### SOURCE EXTRACT:
↓↓↓

# Police Clearance Certificate



## Shaztadaisy (Sep 11, 2010)

Hi,

In order to obtain a Police Clearance Certificate must l go to the local Police Department or can a Commissionaire do the same thing.

Do l require fingerprints when getting this certificate as well.

Thanks


----------



## DylanW (Jan 26, 2011)

Shaztadaisy said:


> Hi,
> 
> In order to obtain a Police Clearance Certificate must l go to the local Police Department or can a Commissionaire do the same thing.
> 
> ...


Hi,

AFP website at: AFP Homepage - Australian Federal Police for information on obtaining a National Police Check. Please note that a fingerprint check is not required and the relevant code for this check is Code 33 - Immigration/Citizenship. Please make all the necessary arrangements as detailed in the form. Please ask for the police check to be sent directly to you and when you have received it please forward it to DIAC. Failure to follow the instructions in the online form may result in a non-acceptable police clearance for DIAC purposes.

↑↑↑

### SOURCE DATA:
↓↓↓

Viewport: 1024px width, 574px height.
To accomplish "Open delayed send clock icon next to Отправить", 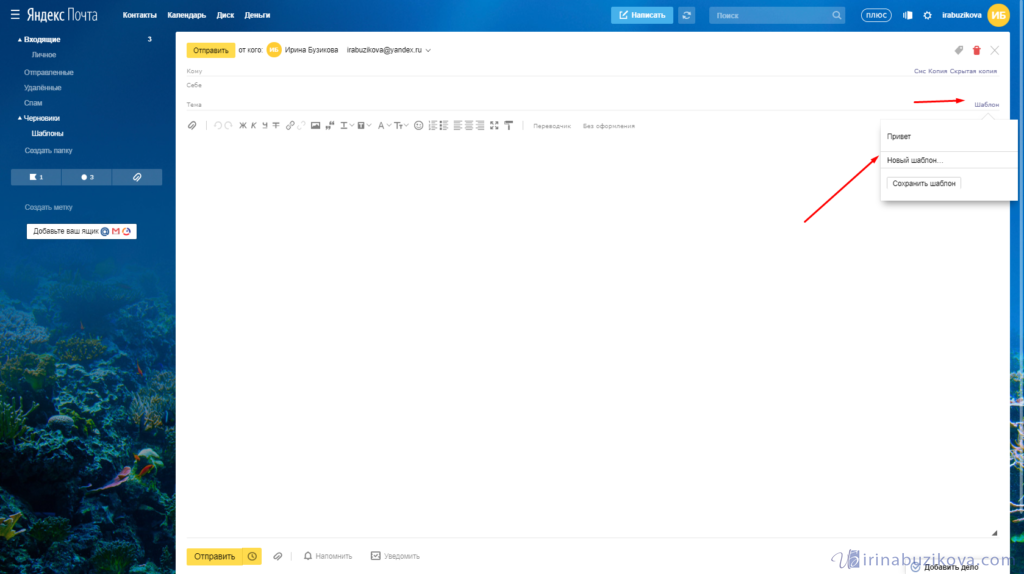I will coord(253,556).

↑↑↑

### GIVEN INSTRUCTION 1:
For each of statements (a), (b), and (c), say whether it agrees with the police clearance thread. Answer yes or no, and quote the words from the thread that settle it.
(a) A fingerprint check is required for the National Police Check.
(b) The code to use for the check is Code 33 - Immigration/Citizenship.
(c) The police check should be sent directly to DIAC.
### GIVEN INSTRUCTION 2:
Answer these questions from the police clearance thread, marking each answer with its letter.
(a) Who wrote the post dated Sep 11, 2010?
(b) Besides the local Police Department, who does the first post ask about for obtaining the certificate?
(c) According to DylanW, what may result from failing to follow the instructions in the online form?
### GIVEN INSTRUCTION 3:
Please reproduce the part of the police clearance thread starting with "# Police Clearance" and going on through "certificate as well.".
The data were taken from a different source than the police clearance thread.

### SOLUTION 1:
(a) No: "Please note that a fingerprint check is not required"
(b) Yes: "the relevant code for this check is Code 33 - Immigration/Citizenship"
(c) No: "Please ask for the police check to be sent directly to you and when you have received it please forward it to DIAC"

### SOLUTION 2:
(a) Shaztadaisy
(b) A Commissionaire
(c) A non-acceptable police clearance for DIAC purposes

### SOLUTION 3:
# Police Clearance Certificate



## Shaztadaisy (Sep 11, 2010)

Hi,

In order to obtain a Police Clearance Certificate must l go to the local Police Department or can a Commissionaire do the same thing.

Do l require fingerprints when getting this certificate as well.